Could you write out all of the material below again, substituting "screen assistant" for every "GUI agent" and leaving everything else untouched?

● **PROVIDED ENTRIES**
------------------------
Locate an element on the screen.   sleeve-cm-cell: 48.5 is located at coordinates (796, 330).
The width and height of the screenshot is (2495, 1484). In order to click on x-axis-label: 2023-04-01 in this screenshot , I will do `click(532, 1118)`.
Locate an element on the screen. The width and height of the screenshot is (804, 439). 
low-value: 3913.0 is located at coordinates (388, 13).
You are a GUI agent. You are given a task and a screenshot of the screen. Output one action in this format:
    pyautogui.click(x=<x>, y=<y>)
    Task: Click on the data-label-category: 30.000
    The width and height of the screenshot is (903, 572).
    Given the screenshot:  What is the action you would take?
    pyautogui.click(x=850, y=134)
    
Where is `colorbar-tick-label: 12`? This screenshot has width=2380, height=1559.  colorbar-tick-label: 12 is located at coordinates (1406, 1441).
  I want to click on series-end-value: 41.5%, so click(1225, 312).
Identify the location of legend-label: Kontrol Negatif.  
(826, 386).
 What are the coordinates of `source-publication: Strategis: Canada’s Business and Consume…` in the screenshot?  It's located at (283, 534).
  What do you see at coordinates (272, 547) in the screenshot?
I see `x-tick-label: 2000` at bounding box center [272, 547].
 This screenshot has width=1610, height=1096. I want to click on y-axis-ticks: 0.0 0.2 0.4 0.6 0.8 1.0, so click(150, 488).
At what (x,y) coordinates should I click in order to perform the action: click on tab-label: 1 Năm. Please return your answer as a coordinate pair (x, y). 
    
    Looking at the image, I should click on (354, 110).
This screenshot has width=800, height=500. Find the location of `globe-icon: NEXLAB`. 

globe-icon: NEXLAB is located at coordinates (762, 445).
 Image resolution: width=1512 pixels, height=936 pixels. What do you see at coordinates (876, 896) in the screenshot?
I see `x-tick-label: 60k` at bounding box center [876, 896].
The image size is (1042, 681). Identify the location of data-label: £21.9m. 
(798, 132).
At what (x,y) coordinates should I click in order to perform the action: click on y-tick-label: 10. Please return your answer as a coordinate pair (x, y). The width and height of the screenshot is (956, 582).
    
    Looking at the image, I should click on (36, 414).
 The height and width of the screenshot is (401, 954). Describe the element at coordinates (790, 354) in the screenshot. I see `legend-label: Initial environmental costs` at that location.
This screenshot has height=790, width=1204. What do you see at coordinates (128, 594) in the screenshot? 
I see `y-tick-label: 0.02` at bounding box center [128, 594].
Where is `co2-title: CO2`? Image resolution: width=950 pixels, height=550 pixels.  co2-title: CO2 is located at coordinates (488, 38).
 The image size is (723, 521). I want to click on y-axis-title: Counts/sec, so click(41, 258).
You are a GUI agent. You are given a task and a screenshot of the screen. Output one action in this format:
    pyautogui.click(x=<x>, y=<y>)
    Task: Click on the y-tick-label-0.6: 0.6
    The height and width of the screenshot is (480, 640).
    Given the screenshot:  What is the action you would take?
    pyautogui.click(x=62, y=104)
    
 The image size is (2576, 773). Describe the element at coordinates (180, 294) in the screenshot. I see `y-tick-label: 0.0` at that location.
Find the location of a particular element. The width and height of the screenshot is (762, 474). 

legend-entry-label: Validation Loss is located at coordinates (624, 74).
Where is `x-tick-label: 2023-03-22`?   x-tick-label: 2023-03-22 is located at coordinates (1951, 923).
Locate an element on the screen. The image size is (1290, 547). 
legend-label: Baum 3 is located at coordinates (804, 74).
------------------------
● **SOLUTION**
Locate an element on the screen.   sleeve-cm-cell: 48.5 is located at coordinates (796, 330).
The width and height of the screenshot is (2495, 1484). In order to click on x-axis-label: 2023-04-01 in this screenshot , I will do `click(532, 1118)`.
Locate an element on the screen. The width and height of the screenshot is (804, 439). 
low-value: 3913.0 is located at coordinates (388, 13).
You are a screen assistant. You are given a task and a screenshot of the screen. Output one action in this format:
    pyautogui.click(x=<x>, y=<y>)
    Task: Click on the data-label-category: 30.000
    The width and height of the screenshot is (903, 572).
    Given the screenshot:  What is the action you would take?
    pyautogui.click(x=850, y=134)
    
Where is `colorbar-tick-label: 12`? This screenshot has width=2380, height=1559.  colorbar-tick-label: 12 is located at coordinates (1406, 1441).
  I want to click on series-end-value: 41.5%, so click(1225, 312).
Identify the location of legend-label: Kontrol Negatif.  
(826, 386).
 What are the coordinates of `source-publication: Strategis: Canada’s Business and Consume…` in the screenshot?  It's located at (283, 534).
  What do you see at coordinates (272, 547) in the screenshot?
I see `x-tick-label: 2000` at bounding box center [272, 547].
 This screenshot has width=1610, height=1096. I want to click on y-axis-ticks: 0.0 0.2 0.4 0.6 0.8 1.0, so click(150, 488).
At what (x,y) coordinates should I click in order to perform the action: click on tab-label: 1 Năm. Please return your answer as a coordinate pair (x, y). 
    
    Looking at the image, I should click on (354, 110).
This screenshot has width=800, height=500. Find the location of `globe-icon: NEXLAB`. 

globe-icon: NEXLAB is located at coordinates (762, 445).
 Image resolution: width=1512 pixels, height=936 pixels. What do you see at coordinates (876, 896) in the screenshot?
I see `x-tick-label: 60k` at bounding box center [876, 896].
The image size is (1042, 681). Identify the location of data-label: £21.9m. 
(798, 132).
At what (x,y) coordinates should I click in order to perform the action: click on y-tick-label: 10. Please return your answer as a coordinate pair (x, y). The width and height of the screenshot is (956, 582).
    
    Looking at the image, I should click on (36, 414).
 The height and width of the screenshot is (401, 954). Describe the element at coordinates (790, 354) in the screenshot. I see `legend-label: Initial environmental costs` at that location.
This screenshot has height=790, width=1204. What do you see at coordinates (128, 594) in the screenshot? 
I see `y-tick-label: 0.02` at bounding box center [128, 594].
Where is `co2-title: CO2`? Image resolution: width=950 pixels, height=550 pixels.  co2-title: CO2 is located at coordinates (488, 38).
 The image size is (723, 521). I want to click on y-axis-title: Counts/sec, so click(41, 258).
You are a screen assistant. You are given a task and a screenshot of the screen. Output one action in this format:
    pyautogui.click(x=<x>, y=<y>)
    Task: Click on the y-tick-label-0.6: 0.6
    The height and width of the screenshot is (480, 640).
    Given the screenshot:  What is the action you would take?
    pyautogui.click(x=62, y=104)
    
 The image size is (2576, 773). Describe the element at coordinates (180, 294) in the screenshot. I see `y-tick-label: 0.0` at that location.
Find the location of a particular element. The width and height of the screenshot is (762, 474). 

legend-entry-label: Validation Loss is located at coordinates (624, 74).
Where is `x-tick-label: 2023-03-22`?   x-tick-label: 2023-03-22 is located at coordinates (1951, 923).
Locate an element on the screen. The image size is (1290, 547). 
legend-label: Baum 3 is located at coordinates (804, 74).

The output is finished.